┌─ GIVEN PASSAGE
During a cheer practice this past fall, cheerleader McKeil Patterson had the Beaufort, S.C., High School squad called together.

She had something to tell them.

The team was unfocused and disorganized – each girl distracted by school or friends or fatigue. They were practicing their lifts – moves called stunting. A single mistake could result in serious injury.

“It was getting loud, and you’re supposed to keep quiet when you’re stunting for safety reasons,” the team’s coach, Kathy Ingram, said.

Patterson joined the squad in August, fulfilling her life-long dream of being a cheerleader. The 16-year-old was born with cerebral palsy and is bound to a power-wheelchair. To become a cheerleader, she had to spend hours in therapy each week just to be able to lift her hands above her head.

She saw her teammates slacking off and not giving it their all. She called over Jaylyn Washington, a senior captain, and said, “There are a lot of people falling. They’re not being serious. Tell them to get their heads in the game and give 100 percent.”

Coach Ingram had already ordered some of the girls to do push-ups as punishment. She walked over to Patterson and said, “You’ve never had to see Coach get cross, but you’re about to see me in action.”
└─
EXERCISE TASKS -
a – Decide whether each statement below agrees with the cheerleading passage. Answer yes or no for each, and quote the words from the passage that settle it.
(i) Patterson joined the squad in August.
(ii) Patterson asked Coach Ingram to tell the team to focus.
(iii) Patterson is 17 years old.
b – Write out the part of the cheerleading passage that starts at "The team was" and ends at "above her head.".
┌─ DATA SECTION
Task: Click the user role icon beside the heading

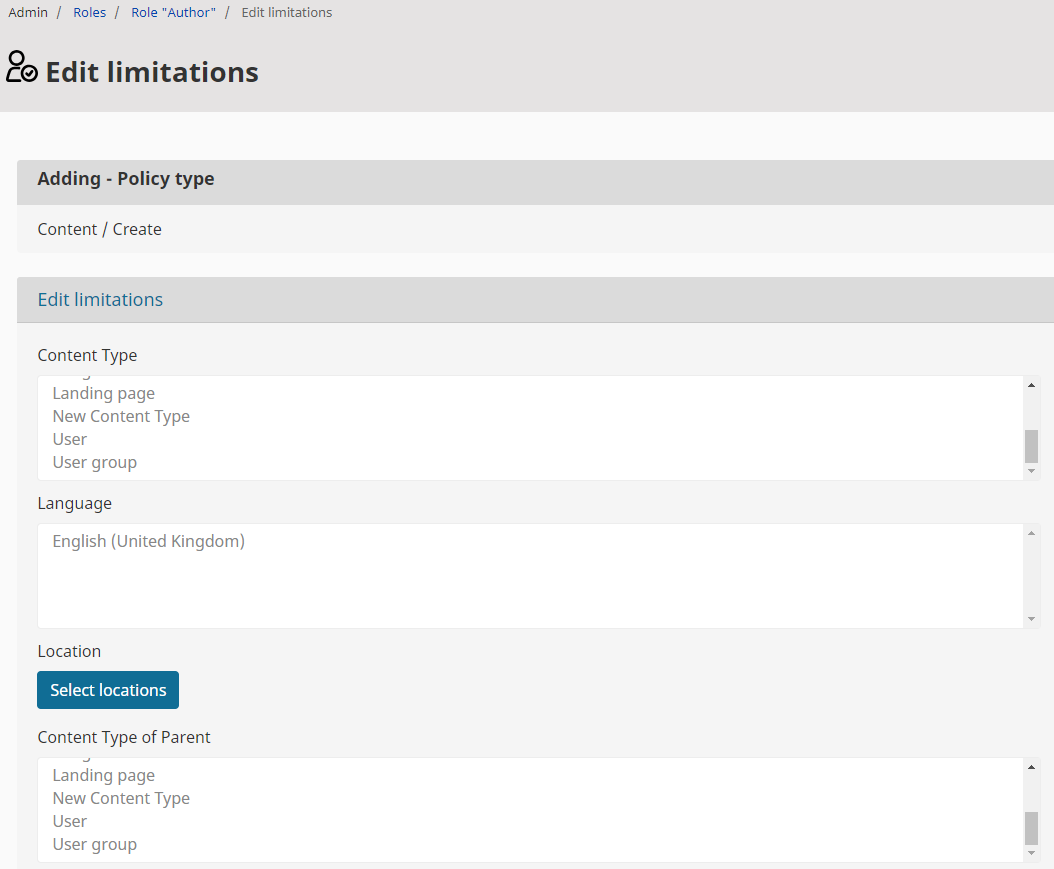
└─
OUTPUTS FOR THE TASKS -
a –
(i) Yes: "Patterson joined the squad in August"
(ii) No: "She called over Jaylyn Washington, a senior captain"
(iii) No: "The 16-year-old was born with cerebral palsy"

b –
The team was unfocused and disorganized – each girl distracted by school or friends or fatigue. They were practicing their lifts – moves called stunting. A single mistake could result in serious injury.

“It was getting loud, and you’re supposed to keep quiet when you’re stunting for safety reasons,” the team’s coach, Kathy Ingram, said.

Patterson joined the squad in August, fulfilling her life-long dream of being a cheerleader. The 16-year-old was born with cerebral palsy and is bound to a power-wheelchair. To become a cheerleader, she had to spend hours in therapy each week just to be able to lift her hands above her head.